1.バルブが開かない!
そのトラブルは一本の内線電話で知ることとなりました。
「takuくん、給気用バルブが開かないんだが…!」
「えっ!ラインは大丈夫ですか?配管内は?」
「まだわからん…これから調べるから…ただ、とにかく給気用バルブが開かないと…」
「わかりました。すぐ行きます!」
問題の「給気用バルブ」とは、ある条件下で配管内が減圧(負圧)となるのでそれを防止するための給気を行う自動バルブです。これが開かないと吸い上げ現象が発生し、ラインをバラして洗浄しなくてはならなくなります。
筆者は現場に急ぎました。
2.CPが落ちてる
筆者が駆けつけたころには、現場では問題のラインに対する加圧(大気圧まで)の措置が終わっていました。素早い対応です。
筆者もすぐにバルブの開かない原因を探し始めました。先ずは制御盤内をチェックです。
即、見た目でわかる状態を見つけました。自動バルブの電磁弁コイルにAC200[V]電源を送るためのCP(サーキットプロテクター)が落ちているのです。
実はこの電磁弁付き自動バルブ、最近(一月前)に他の負荷機器(自動バルブやポンプ)を含め制御盤ごと更新したばかりでした。
「どうして今更このタイミングでCPが落ちる?回路の異常?…外的要因?」
3.現状調査
とりあえずはCPが遮断動作をするので、盤内での短絡,端子台〜配線での短絡の有無を調べましたが特に異常は見当たりません。外部端子から先を離線してリレーのみの動作も確認してみました。ついでにコイル抵抗も確認しましたが、やはりこれといって短絡しているようなところはありません。
「(んん〜…盤内も外部も回路や配線上では問題無しか…残すところはやはりバルブ自身の問題か…コイル抵抗はあったけど仕様書まだ見てないし…そういえばインピーダンスも…しかし、時限装置みたいな動きだな………あれ?まさか!?)」
頭の中をぐるぐる回していたら直ぐに仮説が出てきました。そしてそれを周囲に問いかけてみました。
「これ!まさかとは思うけど100[V]の電磁弁ついてないですか!?」
周りに問いかけたところ関係者全員が一斉にバルブのある3階へと駆け上がって行きました。
4.AC100[V]でした
筆者も調査中の状態を一度元に戻し3階へと向かいました。その途中で確認をして降りてきた人に「100[V]でした…」と連絡を受けました。
筆者はこの設備の更新担当者がどれだけ外部の機器に気を遣って発注したかを知っていました。その証拠に筆者にも電気仕様について何度も訊ねてくれていました。
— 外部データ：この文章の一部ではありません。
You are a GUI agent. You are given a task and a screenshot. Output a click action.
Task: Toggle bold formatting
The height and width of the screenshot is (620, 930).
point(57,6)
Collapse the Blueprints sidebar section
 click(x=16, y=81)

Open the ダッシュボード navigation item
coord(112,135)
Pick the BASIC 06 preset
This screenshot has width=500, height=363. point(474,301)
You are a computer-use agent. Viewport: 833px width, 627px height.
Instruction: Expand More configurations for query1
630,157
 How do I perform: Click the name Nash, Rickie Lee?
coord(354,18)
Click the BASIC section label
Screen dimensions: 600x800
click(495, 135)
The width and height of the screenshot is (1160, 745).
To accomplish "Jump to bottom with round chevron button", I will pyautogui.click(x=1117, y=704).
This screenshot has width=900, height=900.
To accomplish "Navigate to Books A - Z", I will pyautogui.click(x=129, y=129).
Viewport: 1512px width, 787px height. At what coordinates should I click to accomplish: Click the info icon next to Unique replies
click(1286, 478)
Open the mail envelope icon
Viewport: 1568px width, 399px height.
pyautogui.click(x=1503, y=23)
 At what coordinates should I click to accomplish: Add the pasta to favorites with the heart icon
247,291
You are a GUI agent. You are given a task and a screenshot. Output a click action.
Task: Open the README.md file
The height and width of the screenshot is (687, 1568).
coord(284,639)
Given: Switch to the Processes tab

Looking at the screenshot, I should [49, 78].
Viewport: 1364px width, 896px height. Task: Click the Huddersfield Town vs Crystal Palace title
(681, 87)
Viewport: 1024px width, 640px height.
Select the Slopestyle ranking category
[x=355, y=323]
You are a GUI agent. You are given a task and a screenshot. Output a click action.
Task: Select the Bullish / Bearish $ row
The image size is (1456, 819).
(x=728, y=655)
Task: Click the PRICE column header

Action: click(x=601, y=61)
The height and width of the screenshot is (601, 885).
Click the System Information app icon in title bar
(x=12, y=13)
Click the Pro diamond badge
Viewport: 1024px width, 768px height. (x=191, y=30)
その中で今回の自動バルブの話もあり、「takuくん、電磁弁の仕様はAC200[V]でいいんだよね?リミットスイッチも制御上必要なんだよね?」と何度も確認してくれていました。
そしてその内容での見積書も持ってきて、間違いないかを確認していました。
ここまでしてなぜ今回の取り違いが起きたのでしょう。
5.このあとどうする?
実は今回、送られてきた製品が既に間違っていたというのが端的な原因でした。それはメーカーサイドで起こったのか商社との伝達時に起こったのかはわかりません。
しかし、当該バルブは汎用品で標準仕様であり、これまで何度も使用実績のあるバルブで、ある日突然発注したものと違うものが来るなんて想像もしていなかったと思います。
もちろん確認は必要ですし、そこに少なからず油断はあったと思います。ですが先ずは間違いない品がくることが前提だと考えますので、責任の多くが発注者や施工者にあるなどとは思えません。ただ、筆者には「(関係者にもっと注意を促しておけば…)」という後悔と反省があります。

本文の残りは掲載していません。